Omdat het besluit ná balansdatum is genomen en op 31 december 2024 nog onzeker was, is deze gebeurtenis aangemerkt als een niet-aanpassingsgebeurtenis in de zin van Richtlijn RJ 160. Indien de maatregel formeel wordt bekrachtigd, zal de impact hiervan worden verwerkt in de verslaggeving over boekjaar 2025.

Resultaatbestemming

Het Bestuur stelt voor om het positieve resultaat over 2024 in 2025 toe te voegen aan de overige reserves.

Accountantshonoraria

Accountantshonoraria (in €)

2024

2023

Controle van de jaarrekening

148.142

134.552

Controle van de jaarrekening voorgaand jaar

105.690

79.393

Andere controlewerkzaamheden voorgaand jaar

0

3.848

253.832

217.793

Bovenstaande honoraria voor onderzoek van de jaarrekening is gebaseerd op de totale honoraria voor het onderzoek van de jaarrekening 2024 door de externe accountant BDO Audit & Assurance (2023: idem), ongeacht of de werkzaamheden reeds gedurende 2024 zijn verricht. De kosten hebben betrekking op werkzaamheden door onafhankelijke accountantsorganisaties en externe accountants zoals bedoeld in art. 1, lid 1 Wta (wet toezicht accountantsorganisaties). Het honoraria van € 79.393 en € 3.848 ziet toe op honoraria met betrekking tot boekjaar 2022 zoals is uitgevoerd door Ernst & Young Accountants LLP.

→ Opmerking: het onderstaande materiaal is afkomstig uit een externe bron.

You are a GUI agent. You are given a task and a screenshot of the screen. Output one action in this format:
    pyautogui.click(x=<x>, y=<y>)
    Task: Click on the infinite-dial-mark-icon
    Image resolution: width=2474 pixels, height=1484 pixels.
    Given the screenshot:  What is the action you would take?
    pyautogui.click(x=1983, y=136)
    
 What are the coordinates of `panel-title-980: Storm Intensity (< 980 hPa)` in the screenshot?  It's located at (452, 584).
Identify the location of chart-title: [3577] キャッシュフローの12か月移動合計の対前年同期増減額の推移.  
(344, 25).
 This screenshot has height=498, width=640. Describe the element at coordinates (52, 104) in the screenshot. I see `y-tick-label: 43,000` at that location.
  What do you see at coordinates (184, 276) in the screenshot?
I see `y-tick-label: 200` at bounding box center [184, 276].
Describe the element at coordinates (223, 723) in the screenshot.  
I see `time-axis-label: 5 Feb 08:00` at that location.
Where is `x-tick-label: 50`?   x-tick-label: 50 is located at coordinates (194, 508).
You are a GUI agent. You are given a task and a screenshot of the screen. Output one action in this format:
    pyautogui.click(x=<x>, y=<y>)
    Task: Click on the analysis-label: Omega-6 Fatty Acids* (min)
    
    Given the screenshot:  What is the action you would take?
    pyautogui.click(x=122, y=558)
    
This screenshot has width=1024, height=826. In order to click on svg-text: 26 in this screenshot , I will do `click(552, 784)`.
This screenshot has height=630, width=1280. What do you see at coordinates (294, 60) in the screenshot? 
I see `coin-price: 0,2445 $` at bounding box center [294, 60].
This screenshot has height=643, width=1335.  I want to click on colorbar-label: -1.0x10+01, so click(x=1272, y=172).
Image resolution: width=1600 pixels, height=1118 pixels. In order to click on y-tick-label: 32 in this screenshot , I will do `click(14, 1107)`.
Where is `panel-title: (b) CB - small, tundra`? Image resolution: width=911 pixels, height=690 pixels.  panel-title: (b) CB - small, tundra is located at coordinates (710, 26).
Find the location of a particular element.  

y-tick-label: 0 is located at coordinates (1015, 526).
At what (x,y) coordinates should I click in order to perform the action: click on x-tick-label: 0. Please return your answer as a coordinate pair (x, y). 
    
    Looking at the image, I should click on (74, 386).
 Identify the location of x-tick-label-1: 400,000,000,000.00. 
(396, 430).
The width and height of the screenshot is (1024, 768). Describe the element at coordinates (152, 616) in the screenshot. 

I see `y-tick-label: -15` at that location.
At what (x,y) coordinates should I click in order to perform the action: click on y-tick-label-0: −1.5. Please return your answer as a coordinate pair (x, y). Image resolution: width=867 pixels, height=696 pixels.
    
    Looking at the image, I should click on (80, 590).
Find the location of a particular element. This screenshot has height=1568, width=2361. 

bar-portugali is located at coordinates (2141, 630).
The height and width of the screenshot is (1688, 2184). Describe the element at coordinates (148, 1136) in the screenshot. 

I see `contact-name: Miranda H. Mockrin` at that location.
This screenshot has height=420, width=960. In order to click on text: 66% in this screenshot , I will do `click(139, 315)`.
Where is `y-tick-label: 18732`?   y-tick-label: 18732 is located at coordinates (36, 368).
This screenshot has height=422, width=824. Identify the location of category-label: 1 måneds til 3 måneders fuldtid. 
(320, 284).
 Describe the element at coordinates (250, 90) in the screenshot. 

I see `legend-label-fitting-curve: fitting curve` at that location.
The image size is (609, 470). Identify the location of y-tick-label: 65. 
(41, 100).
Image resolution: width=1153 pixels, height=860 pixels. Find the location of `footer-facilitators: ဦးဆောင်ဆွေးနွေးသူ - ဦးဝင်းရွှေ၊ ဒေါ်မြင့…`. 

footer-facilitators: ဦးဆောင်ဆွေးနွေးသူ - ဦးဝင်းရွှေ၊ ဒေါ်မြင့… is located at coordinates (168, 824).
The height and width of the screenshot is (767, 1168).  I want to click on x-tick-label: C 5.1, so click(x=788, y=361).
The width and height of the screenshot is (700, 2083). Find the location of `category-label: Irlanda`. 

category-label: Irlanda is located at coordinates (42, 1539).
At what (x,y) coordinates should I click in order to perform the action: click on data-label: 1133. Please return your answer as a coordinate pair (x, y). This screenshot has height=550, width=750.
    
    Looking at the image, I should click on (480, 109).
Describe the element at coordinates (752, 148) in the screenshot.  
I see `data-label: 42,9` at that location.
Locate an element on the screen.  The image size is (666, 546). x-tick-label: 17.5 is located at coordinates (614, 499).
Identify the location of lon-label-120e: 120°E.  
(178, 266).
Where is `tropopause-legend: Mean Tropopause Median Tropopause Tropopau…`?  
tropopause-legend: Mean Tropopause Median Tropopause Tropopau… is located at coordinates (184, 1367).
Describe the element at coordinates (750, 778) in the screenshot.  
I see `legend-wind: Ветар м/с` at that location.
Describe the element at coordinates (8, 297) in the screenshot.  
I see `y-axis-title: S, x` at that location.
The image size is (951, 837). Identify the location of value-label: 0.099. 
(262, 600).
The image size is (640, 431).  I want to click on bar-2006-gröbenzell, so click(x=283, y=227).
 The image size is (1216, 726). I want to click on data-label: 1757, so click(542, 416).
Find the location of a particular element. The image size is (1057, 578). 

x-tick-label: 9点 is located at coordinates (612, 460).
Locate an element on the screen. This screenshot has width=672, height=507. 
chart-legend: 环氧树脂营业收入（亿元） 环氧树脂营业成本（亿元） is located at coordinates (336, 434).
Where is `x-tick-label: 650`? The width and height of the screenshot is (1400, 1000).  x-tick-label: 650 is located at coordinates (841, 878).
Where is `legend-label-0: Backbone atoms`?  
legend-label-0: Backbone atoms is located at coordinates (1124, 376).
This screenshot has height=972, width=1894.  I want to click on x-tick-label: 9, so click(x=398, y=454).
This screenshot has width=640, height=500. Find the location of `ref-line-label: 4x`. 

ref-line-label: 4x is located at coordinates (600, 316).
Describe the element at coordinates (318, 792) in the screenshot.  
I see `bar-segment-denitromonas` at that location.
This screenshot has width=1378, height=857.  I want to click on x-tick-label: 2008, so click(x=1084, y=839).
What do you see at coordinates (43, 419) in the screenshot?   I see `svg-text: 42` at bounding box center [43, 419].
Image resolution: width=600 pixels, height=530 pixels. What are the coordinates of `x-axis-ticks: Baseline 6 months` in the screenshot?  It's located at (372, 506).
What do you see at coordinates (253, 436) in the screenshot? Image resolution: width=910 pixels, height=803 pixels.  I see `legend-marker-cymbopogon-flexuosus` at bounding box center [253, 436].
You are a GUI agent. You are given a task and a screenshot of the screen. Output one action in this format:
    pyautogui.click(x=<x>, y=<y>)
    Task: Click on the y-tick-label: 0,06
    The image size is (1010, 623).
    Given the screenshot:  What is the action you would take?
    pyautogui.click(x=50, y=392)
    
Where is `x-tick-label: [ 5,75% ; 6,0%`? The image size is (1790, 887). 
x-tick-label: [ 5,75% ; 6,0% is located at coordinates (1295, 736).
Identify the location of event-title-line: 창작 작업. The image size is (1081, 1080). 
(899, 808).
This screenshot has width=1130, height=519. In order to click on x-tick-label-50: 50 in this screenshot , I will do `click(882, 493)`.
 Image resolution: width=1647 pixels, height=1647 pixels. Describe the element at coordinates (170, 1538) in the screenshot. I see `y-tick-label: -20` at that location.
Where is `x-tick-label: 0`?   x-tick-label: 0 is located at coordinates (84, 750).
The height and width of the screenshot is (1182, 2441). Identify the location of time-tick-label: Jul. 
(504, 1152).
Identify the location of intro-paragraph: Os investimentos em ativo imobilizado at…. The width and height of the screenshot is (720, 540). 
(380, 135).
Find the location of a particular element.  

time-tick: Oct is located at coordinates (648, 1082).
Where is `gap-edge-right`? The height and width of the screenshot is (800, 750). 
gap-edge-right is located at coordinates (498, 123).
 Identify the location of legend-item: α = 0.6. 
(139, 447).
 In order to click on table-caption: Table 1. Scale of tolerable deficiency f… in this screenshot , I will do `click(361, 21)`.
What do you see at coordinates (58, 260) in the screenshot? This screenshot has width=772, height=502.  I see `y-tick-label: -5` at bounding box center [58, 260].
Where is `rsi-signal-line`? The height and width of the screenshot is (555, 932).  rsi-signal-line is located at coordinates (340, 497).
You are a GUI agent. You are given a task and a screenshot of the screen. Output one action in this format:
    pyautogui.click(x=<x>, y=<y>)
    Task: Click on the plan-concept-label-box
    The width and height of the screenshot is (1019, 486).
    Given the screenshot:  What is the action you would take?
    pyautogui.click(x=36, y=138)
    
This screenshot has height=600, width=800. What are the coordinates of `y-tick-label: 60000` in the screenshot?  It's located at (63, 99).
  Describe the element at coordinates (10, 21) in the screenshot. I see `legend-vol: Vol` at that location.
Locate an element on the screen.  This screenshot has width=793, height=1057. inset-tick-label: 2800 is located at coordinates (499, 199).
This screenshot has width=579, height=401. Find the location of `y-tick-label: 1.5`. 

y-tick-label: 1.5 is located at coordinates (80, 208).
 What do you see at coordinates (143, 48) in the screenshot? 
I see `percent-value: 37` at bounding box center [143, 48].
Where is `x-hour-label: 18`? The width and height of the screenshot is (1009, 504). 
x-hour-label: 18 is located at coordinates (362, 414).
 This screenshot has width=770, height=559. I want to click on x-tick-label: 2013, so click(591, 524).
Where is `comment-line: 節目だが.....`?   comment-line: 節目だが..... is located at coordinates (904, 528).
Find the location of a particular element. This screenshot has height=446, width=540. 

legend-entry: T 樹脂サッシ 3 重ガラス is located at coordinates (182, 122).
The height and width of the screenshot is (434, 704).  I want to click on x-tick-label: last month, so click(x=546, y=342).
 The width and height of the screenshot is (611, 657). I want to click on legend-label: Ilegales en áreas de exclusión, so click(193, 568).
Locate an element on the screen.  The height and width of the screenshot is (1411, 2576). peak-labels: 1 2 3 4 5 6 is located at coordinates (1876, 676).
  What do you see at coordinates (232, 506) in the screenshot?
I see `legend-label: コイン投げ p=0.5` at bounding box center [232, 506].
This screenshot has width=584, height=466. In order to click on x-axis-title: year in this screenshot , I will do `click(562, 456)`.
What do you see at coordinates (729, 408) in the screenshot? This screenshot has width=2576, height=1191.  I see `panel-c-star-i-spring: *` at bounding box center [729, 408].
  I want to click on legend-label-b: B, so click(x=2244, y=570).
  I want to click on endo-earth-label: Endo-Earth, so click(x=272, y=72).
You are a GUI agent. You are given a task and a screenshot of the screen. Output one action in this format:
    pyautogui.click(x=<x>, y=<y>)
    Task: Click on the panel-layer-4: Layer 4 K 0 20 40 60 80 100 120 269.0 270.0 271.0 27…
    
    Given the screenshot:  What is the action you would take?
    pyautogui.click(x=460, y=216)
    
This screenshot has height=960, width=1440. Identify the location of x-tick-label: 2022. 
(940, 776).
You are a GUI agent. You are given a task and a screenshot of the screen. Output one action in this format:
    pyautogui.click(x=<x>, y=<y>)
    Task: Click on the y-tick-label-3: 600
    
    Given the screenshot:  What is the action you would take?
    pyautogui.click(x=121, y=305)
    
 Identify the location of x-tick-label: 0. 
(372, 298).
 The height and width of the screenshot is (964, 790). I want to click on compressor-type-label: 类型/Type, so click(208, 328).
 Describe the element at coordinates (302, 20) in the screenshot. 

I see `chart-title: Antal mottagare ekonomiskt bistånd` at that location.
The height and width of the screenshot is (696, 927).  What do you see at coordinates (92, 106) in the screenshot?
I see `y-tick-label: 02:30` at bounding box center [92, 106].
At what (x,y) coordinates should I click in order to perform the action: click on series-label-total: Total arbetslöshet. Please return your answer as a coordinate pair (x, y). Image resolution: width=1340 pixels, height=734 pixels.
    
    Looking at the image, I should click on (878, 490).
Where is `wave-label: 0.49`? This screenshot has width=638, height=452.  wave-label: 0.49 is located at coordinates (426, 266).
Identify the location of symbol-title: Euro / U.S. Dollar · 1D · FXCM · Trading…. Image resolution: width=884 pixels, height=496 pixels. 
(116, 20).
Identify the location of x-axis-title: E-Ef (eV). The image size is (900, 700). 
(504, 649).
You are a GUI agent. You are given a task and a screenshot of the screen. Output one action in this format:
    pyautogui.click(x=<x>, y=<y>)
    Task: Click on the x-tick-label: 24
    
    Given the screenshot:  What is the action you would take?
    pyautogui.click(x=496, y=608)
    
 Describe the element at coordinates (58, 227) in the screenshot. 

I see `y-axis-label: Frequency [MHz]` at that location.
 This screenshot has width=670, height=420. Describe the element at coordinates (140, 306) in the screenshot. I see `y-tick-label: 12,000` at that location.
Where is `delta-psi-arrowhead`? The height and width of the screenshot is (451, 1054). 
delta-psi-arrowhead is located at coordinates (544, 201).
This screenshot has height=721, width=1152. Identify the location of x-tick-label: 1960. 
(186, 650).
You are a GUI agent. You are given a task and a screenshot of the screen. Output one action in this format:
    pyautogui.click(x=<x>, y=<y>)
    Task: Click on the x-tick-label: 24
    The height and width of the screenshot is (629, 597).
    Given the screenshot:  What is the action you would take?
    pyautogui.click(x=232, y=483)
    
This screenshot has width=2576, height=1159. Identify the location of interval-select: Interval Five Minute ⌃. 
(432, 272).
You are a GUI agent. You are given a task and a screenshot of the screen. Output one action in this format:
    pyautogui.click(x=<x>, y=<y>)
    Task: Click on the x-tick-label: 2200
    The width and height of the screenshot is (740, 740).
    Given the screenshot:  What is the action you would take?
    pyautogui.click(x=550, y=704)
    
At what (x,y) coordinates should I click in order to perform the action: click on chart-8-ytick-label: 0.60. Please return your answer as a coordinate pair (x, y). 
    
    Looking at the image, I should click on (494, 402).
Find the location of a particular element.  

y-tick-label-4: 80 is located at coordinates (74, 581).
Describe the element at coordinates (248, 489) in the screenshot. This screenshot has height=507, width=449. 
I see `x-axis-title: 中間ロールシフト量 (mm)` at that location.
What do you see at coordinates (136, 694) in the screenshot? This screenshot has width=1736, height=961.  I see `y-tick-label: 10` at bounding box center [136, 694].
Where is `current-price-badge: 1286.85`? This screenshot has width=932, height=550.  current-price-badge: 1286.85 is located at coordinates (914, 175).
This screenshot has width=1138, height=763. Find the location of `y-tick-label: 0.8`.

Bestuurders en commissarissen

De bezoldiging van bestuurders omvat periodiek betaalde beloningen (zoals salarissen, sociale lasten, vakantiegeld, doorbetaling bij vakantie en ziekte, ter beschikking stelling van auto en presentiegelden) en beloningen betaalbaar op termijn (zoals pensioenlasten en jubileumuitkeringen).

Er is geen uitkering bij het beëindigen van het dienstverband noch sprake van winstdelingen en bonusbetalingen.

Er zijn geen leningen, garanties en/of voorschotten door Pré Wonen aan bestuurders en commissarissen verstrekt.

De binnen onze organisatie geïdentificeerde leidinggevende topfunctionarissen met een dienstbetrekking hebben geen dienstbetrekking bij meerdere WNT-plichtige instelling(en) als leidinggevende topfunctionaris (die zijn aangegaan met ingang van 1 januari 2018).

De bezoldiging van huidige en gewezen commissarissen die in het boekjaar ten laste van de woningcorporaties zijn gekomen, bedragen € 100.741 (2023: € 98.120).